° / °

Sem instrumento musical, estudante de música comove ao treinar com garrafa pet

Por




Os alunos e alunas de violino e viola do Movimento Pró-Criança, no Recife Antigo, não têm instrumentos próprios. A maioria dessas pessoas aprende com os disponibilizados pela instituição durante as aulas. Sem os encontros presenciais por conta da pandemia de Covid-19, os meninos e meninas ficaram prejudicados. Não têm como estudar a prática. Em meio ao desafio, um professor de música do Pró-Criança teve uma ideia para não interromper o aprendizado de música. Pediu ao grupo para usar garrafas pet e simular os instrumentos. Um dos alunos seguiu a orientação, gravou um vídeo com o feito e mandou ao professor. A partir daí, se deu o inesperado.

O aluno em questão é Miguel Felipe da Silva, 14 anos.

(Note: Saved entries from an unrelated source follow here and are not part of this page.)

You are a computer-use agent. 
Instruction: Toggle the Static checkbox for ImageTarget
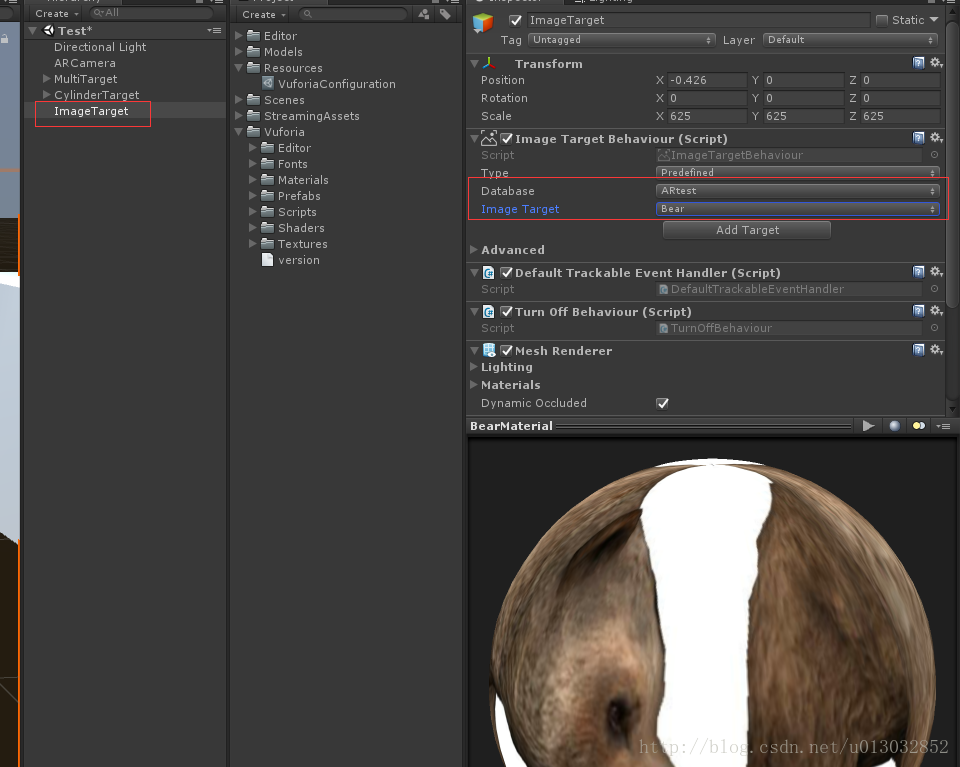click(884, 19)
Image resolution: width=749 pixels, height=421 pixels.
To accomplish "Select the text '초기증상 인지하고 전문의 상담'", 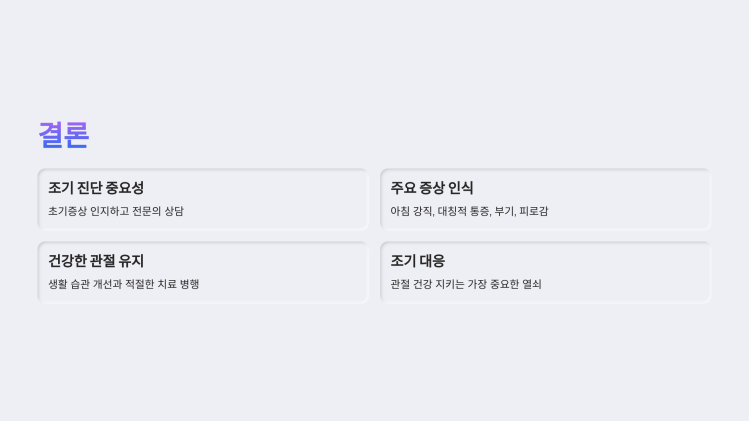I will pos(116,211).
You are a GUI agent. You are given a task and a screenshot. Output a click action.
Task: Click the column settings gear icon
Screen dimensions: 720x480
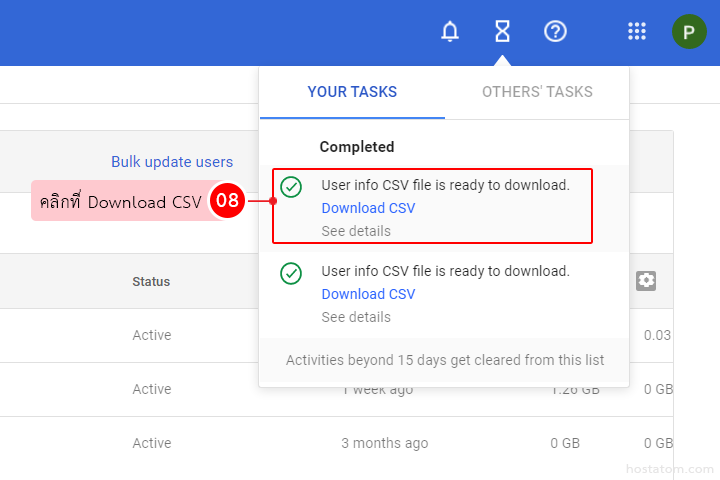pos(646,281)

Desde o ano passado, ele participa das aulas de viola com o professor Bernardo Lourenço, 26. “Eu já estava desaprendendo a tocar. Aí o professor pediu para eu entrar no canal dele, no YouTube, onde ele ensina a fazer os instrumentos com garrafa pet e canudo de papel”, contou Miguel. O professor explica que a “invenção” não emite som. É apenas uma forma de não parar com o aprendizado da técnica e mecânica do instrumento.

“Devido à pandemia, muitos ficaram sem acesso aos instrumentos. Antes, havia o empréstimo, mas muitos voltavam danificados. A questão é que durante o isolamento os alunos passaram a ficar ociosos, sem praticar nem mesmo a teoria. Além disso, a vida na comunidade chama né?”, analisa Bernardo.

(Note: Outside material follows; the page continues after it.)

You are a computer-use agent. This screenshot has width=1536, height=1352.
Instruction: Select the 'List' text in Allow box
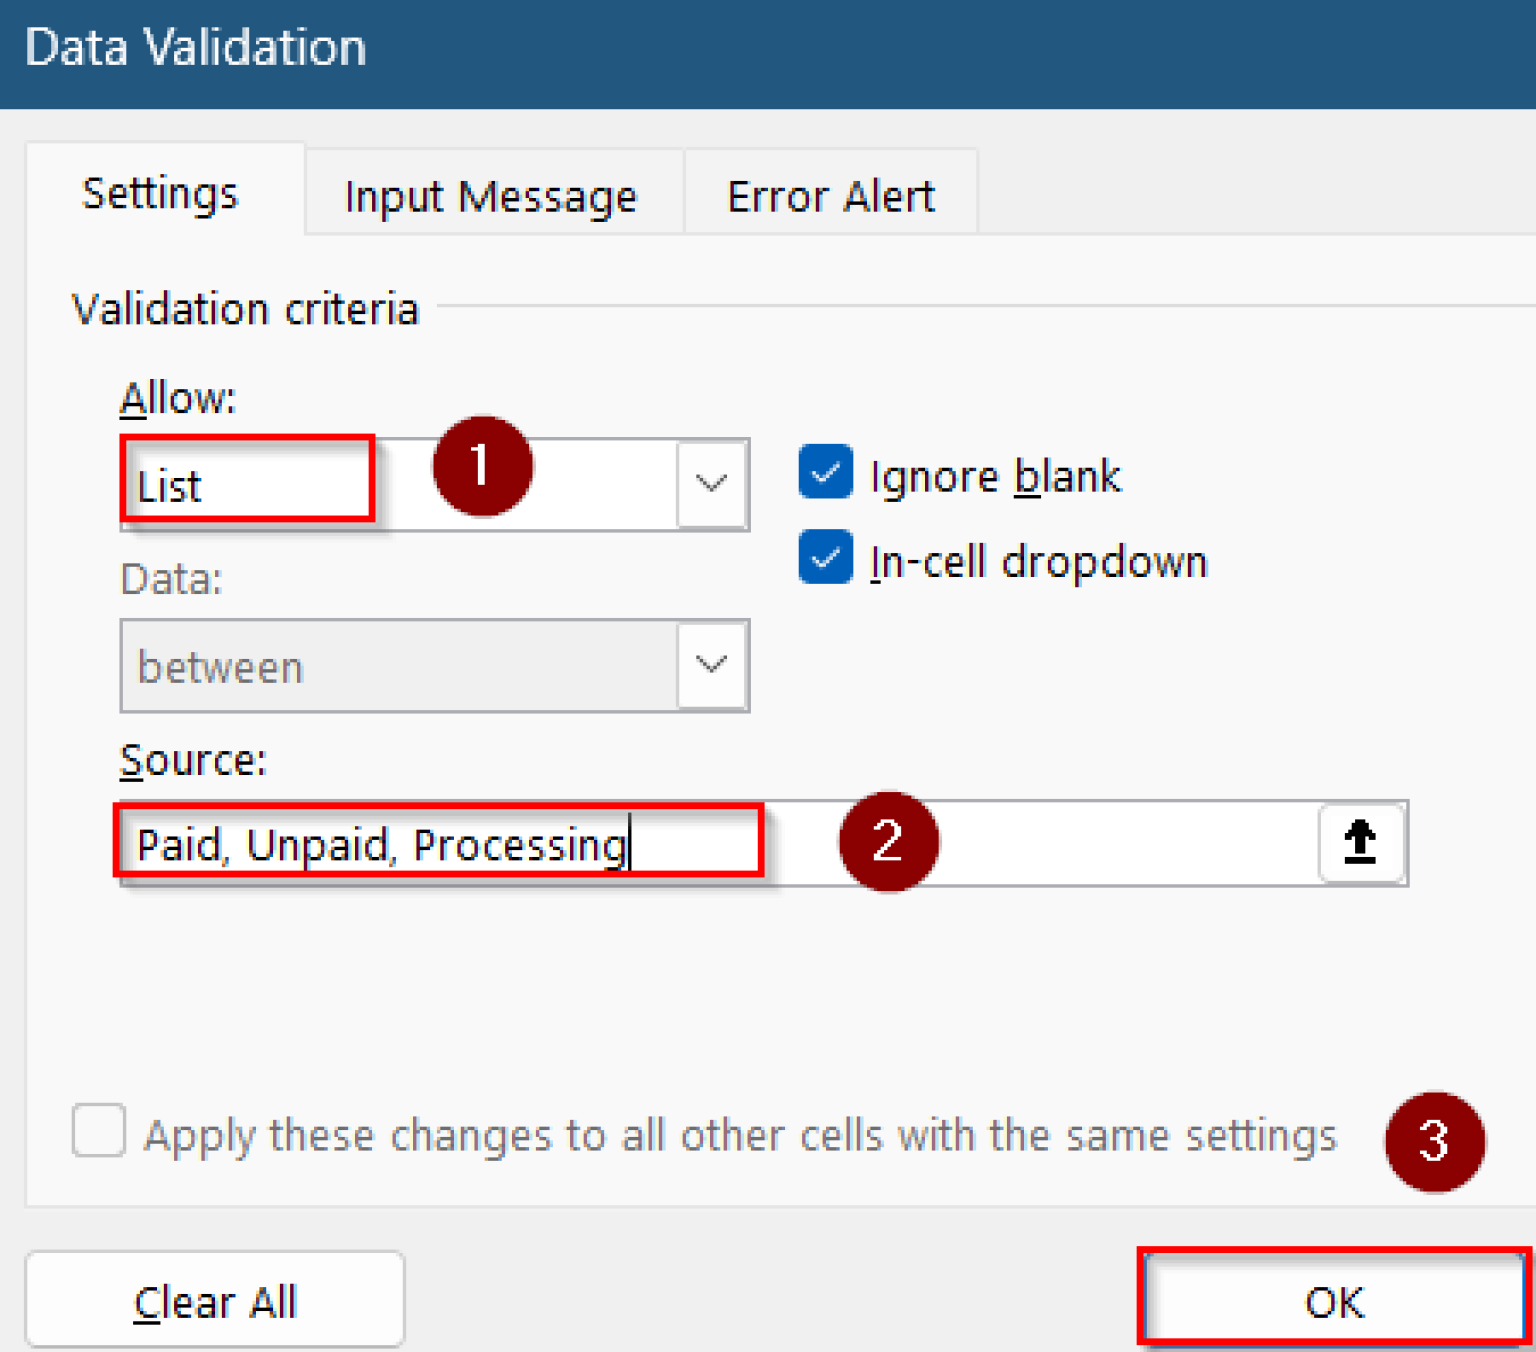[x=170, y=486]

Feliz com o resultado do vídeo do garoto enviado pelo WhatsApp, Bernardo postou a cena no próprio Instagram com uma legenda falando sobre a vontade de aprender de Miguel. Uma antiga conhecida do professor viu a cena e tomou a decisão. Doar um instrumento novo para o garoto.

Aline Lemos, 24 anos, estudante de direito e empresária, pensou em dar de presente a Miguel um violino que tinha em casa. Mas decidiu comprar um novo ao detectar uma pequena avaria no instrumento. Quando tinha 8 anos, ela também teve os primeiros contatos com o aprendizado da música. Mais tarde, parou ao engravidar. Durante a pandemia, chegou a comprar um teclado para voltar a estudar. Foi quando conheceu a história de Miguel.

“Eu conheci o Pró-Criança há muitos anos, quando meu irmão estudou lá um tempo. Sei que tem muitas crianças sem condições financeiras de comprar um instrumento. Até hoje é assim. Por isso a história dele mexeu comigo. Chorei a noite toda. Acho que tá todo mundo muito emotivo com tudo o que está acontecendo”, reflete Aline.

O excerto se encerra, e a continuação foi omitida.